Erdogan Visits Putin in Sochi Aiming to Revive Ukraine Grain Deal
Russian President Vladimir Putin, right, gestures as he speaks to Turkish President Recep Tayyip Erdogan during their meeting at Russia's Black Sea resort of Sochi, Russia, Monday, Sept. 4, 2023. (Sergei Guneyev, Kremlin Pool Photo via AP)

SOCHI - On September 4, 2023, talks commenced between Russian President Vladimir Putin and his Turkish counterpart, Recep Tayyip Erdogan, in the picturesque setting of Sochi, Russia. The primary focus? The Ukrainian grain exports via the Black Sea.

The meeting marked nearly two months since Russia's unexpected departure from a joint UN and Turkey agreement. This pact permitted Ukraine to export grain and other essential commodities from three of its pivotal Black Sea ports, even amidst the ongoing war with Russia.

"Everyone is looking at the grain corridor issue," stated Erdogan, highlighting the global anticipation surrounding this deal. In response, Putin remarked, "We are open to negotiations on this question."

Al Jazeera's Dorsa Jabbari, reporting directly from Sochi, revealed that high-level discussions involving the central bank chiefs of both Turkey and Russia were also taking place. These sideline talks aimed to finalize payment methodologies concerning the Black Sea grain export deal.

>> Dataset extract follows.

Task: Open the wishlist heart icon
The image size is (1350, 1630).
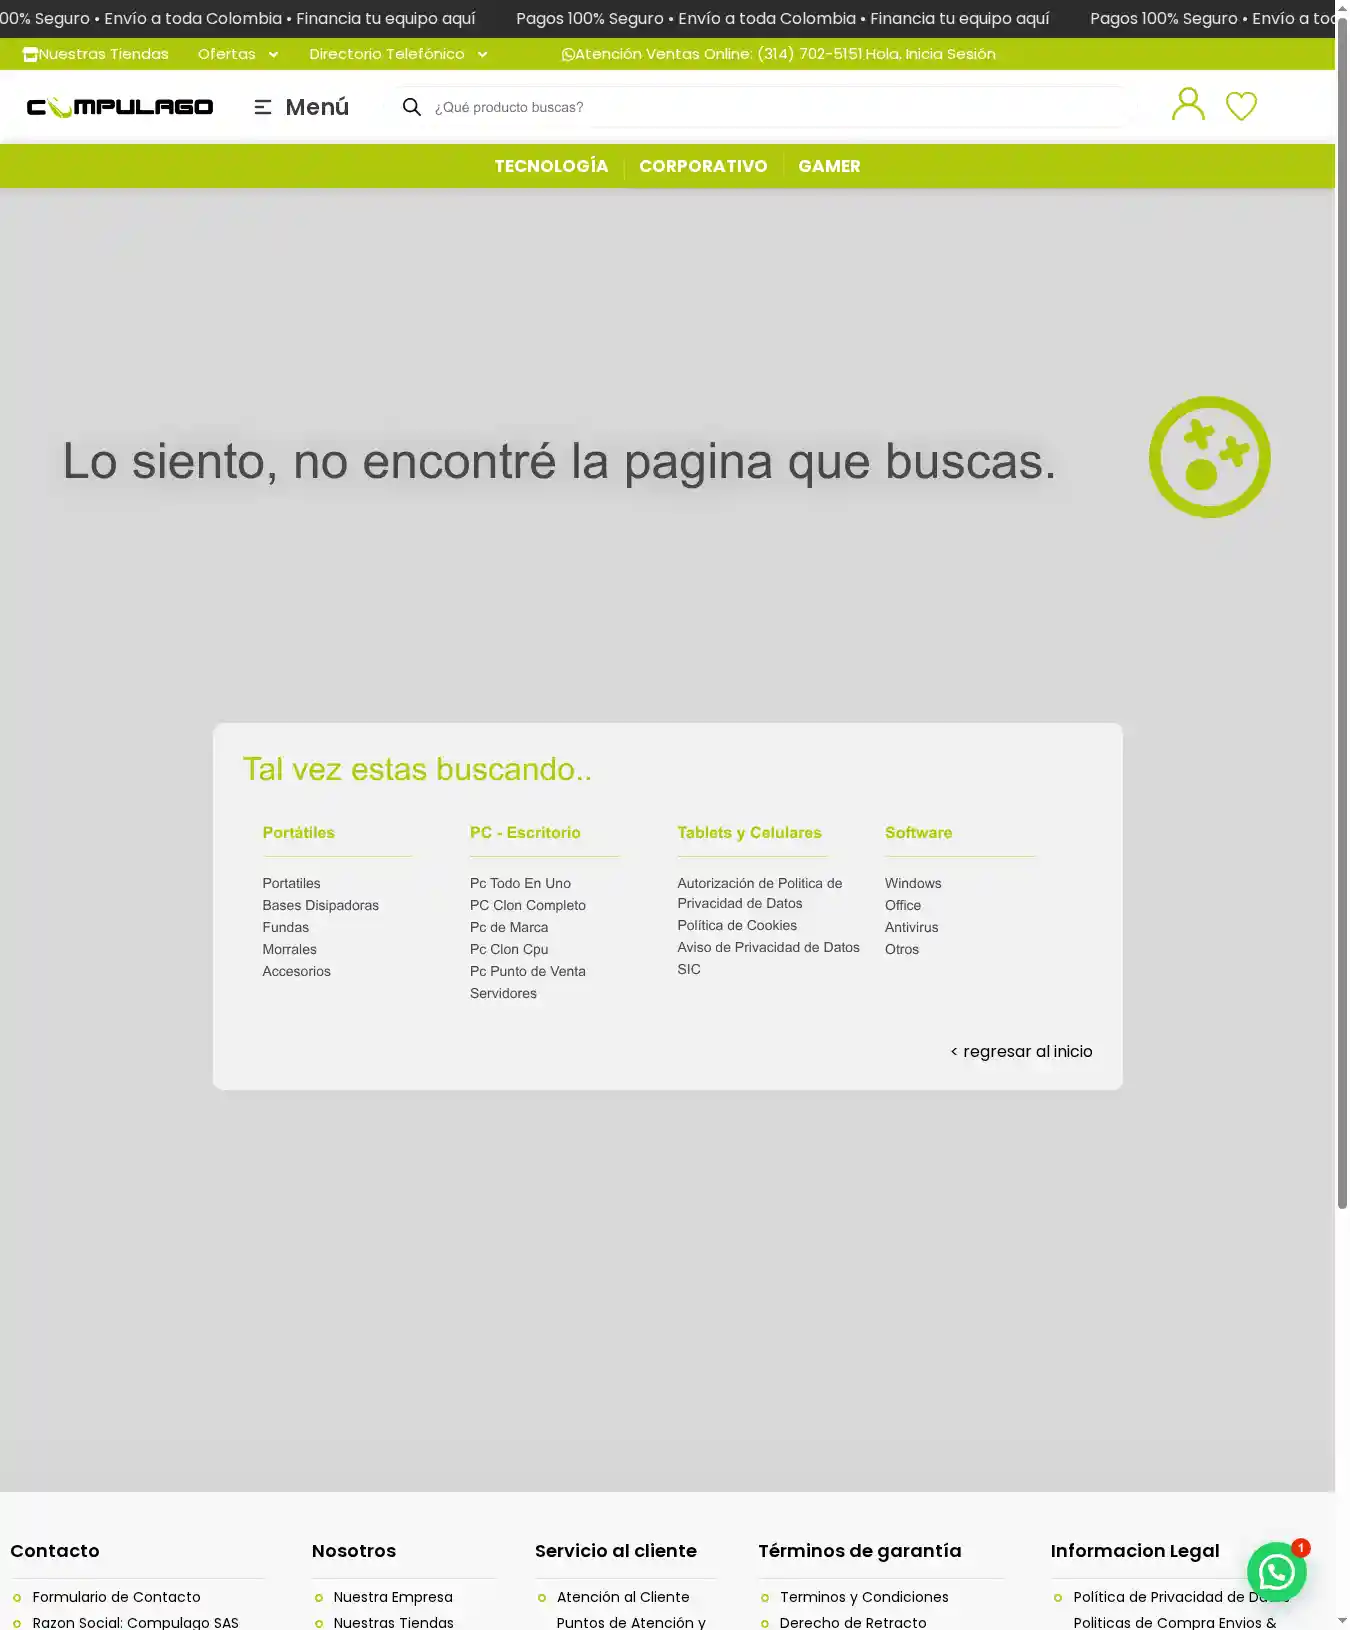Action: point(1241,106)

With a history of friendship, both Putin and Erdogan are at a crucial juncture. The stakes? The global food supply. "This meeting is a critical point for both to reach an agreement, especially on the grain deal, which affects world food supplies,” Jabbari noted.

However, predictions from experts hint at challenging negotiations. "My gut feeling is that Putin recognises the leverage he has by using food as an economic weapon and will fight for all he can get in terms of concessions on his wish list," commented Tim Benton of the Chatham House think tank. He speculates these concessions could range from Russia's own grain and fertiliser exports to broader geopolitical issues.

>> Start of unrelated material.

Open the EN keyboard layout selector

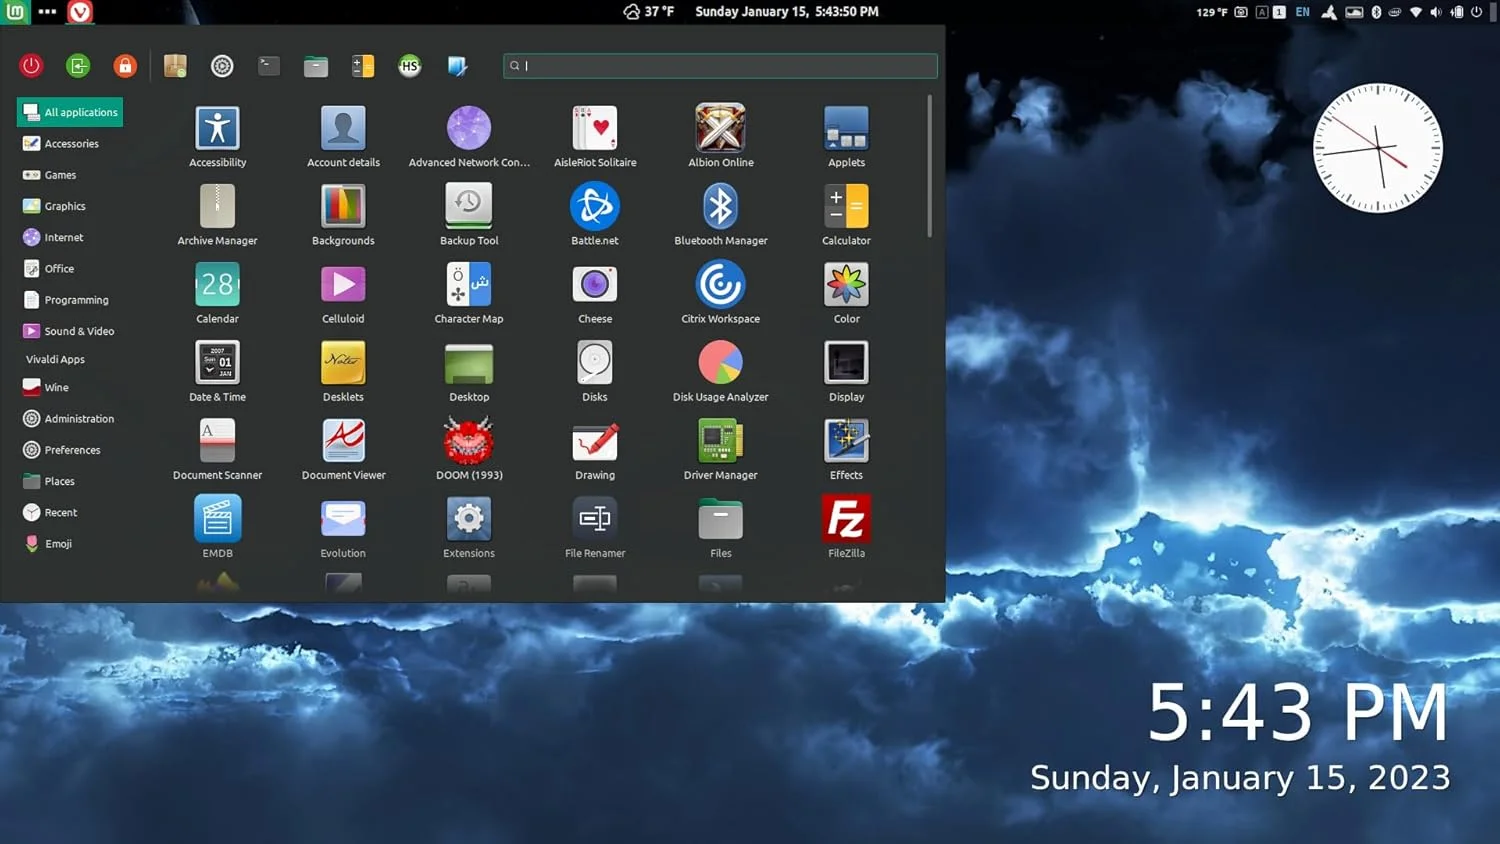tap(1302, 12)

The initial deal intended to curb the spiraling global food crisis by enabling the smooth flow of Ukrainian grain from its ports during the prevailing conflict. It's noteworthy that both Russia and Ukraine are dominant figures in the global agricultural arena, influencing markets from wheat, barley, and corn to rapeseed and sunflower oil.

Recently, Putin has expressed Russia's potential return to the grain agreement if the West intervenes and facilitates Russian food and fertiliser exports, currently facing numerous challenges. UN's Antonio Guterres mentioned last week about dispatching a series of "concrete proposals" to Sergey Lavrov, Russia's Foreign Minister, with hopes of reinvigorating the deal.

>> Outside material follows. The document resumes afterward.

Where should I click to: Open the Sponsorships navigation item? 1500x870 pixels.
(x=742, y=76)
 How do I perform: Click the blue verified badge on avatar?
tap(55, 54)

However, the Russian Ministry of Foreign Affairs struck a cautionary note, with spokesperson Maria Zakharova asserting that the demands as inferred by the agreement remain unmet from the earlier deal.

In a concerning development post their July exit from the grain deal, Russia has intensified its military presence, targeting Ukrainian ports and broadly viewing vessels in the Black Sea as potential military threats. In response, Ukraine has devised a "humanitarian corridor," a safer alternative skirting the shores of neighbouring Romania and Bulgaria.